Which brings me to my question, do I really need to act my age?

These are some things I am pondering.  So should an almost 40-year-old:

  • Skip or dance down the hallway if no one is around?
  • Enjoy a trip to Toys-R-Us as much as my dudes do?
  • Sing loudly and poorly and not be embarrassed even in the grocery store?
  • Say words like “cool,” “sweet” and “cute” frequently?
  • Sport a pony tail frequently?
  • Be mesmerized by glittery things (oooh, pretty!)?
  • Chew gum and blow bubbles?
  • Making up crazy car dances when certain songs come on like Train’s Drive By or Madonna’s Borderline?
  • Use hand gestures that resemble those of a 13-year-old drama queen?
  • Cry when people are mean to animals in movies?
  • Laugh really loud and not care who hears me (Valleygirl96 aka Brainvomit40 knows my laugh travels miles)?
  • Go to the midnight showings of all of the Twilight movies and the final two Harry Potter films (and consider dressing up for the latter)?
  • Giggle when the word fart or poop is mentioned?
  • Jump up and down when I am happy or excited about something?
  • Sneak Halloween candy from my dudes?
  • Take super silly pictures of random things on my iPhone (wanna see my picture of the rock that cracked my windshield)?
  • Screen calls from assorted people (sorry, Mom!)?
  • Take almost daily naps after school (thanks to The Captain this can happen!)?
  • Continue my text conversation with my brother that contains newly created words like poopalicious, poopapalooza and poopsicle?
  • Randomly speak in different accents (my Southern and New Jersey ones are best!)?
  • Give silly nicknames to everyone (Sorry again, Crazy Pat, I mean Mom!)?

I guess my final question is what is age appropriate?
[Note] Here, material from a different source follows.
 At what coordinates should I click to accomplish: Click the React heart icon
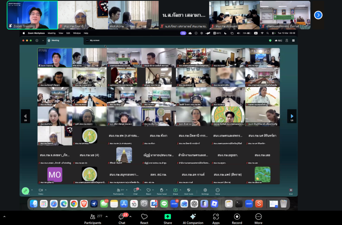(x=144, y=217)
And who would be the role models of success to tell me and demonstrate the proper age I need to adjust to?  Because if I don’t have any idea, then I am just going to keep doing what I’m doing.  Like speaking in a Yoda voice and saying, “May the Fourth Be With You.”  Because, after all, Star Wars rocks, it is May 4th and I am a kid at heart.

New Year’s Resolutions are for the Angry Birds Part 2

For the 2012, instead of doing a January 1 resolution, which is totally insane because how can one really commit to a resolution when coming down off of a total booze-filled festival of celebration, a total Christmas cookie sugar rush high?  How can one (me) be realistic about a goal and actually make it happen for the new year?

So this year, I have decided to make some realistic goals instead of solid resolutions.  (No pigs laughing just yet!)

Goal 1: Stick with something.  Anything.  So, if I write a day a week, or actually send out a real card once a month, that is good.  Maybe I will just organize photos, or even just take more pictures.  I might actually learn to play the ukelele I received for Christmas in 2010. I guess I will be more like the little blue birds in Angry Birds.  They can split into threes and do three different tasks, and still be OK even if they aren’t perfect at them.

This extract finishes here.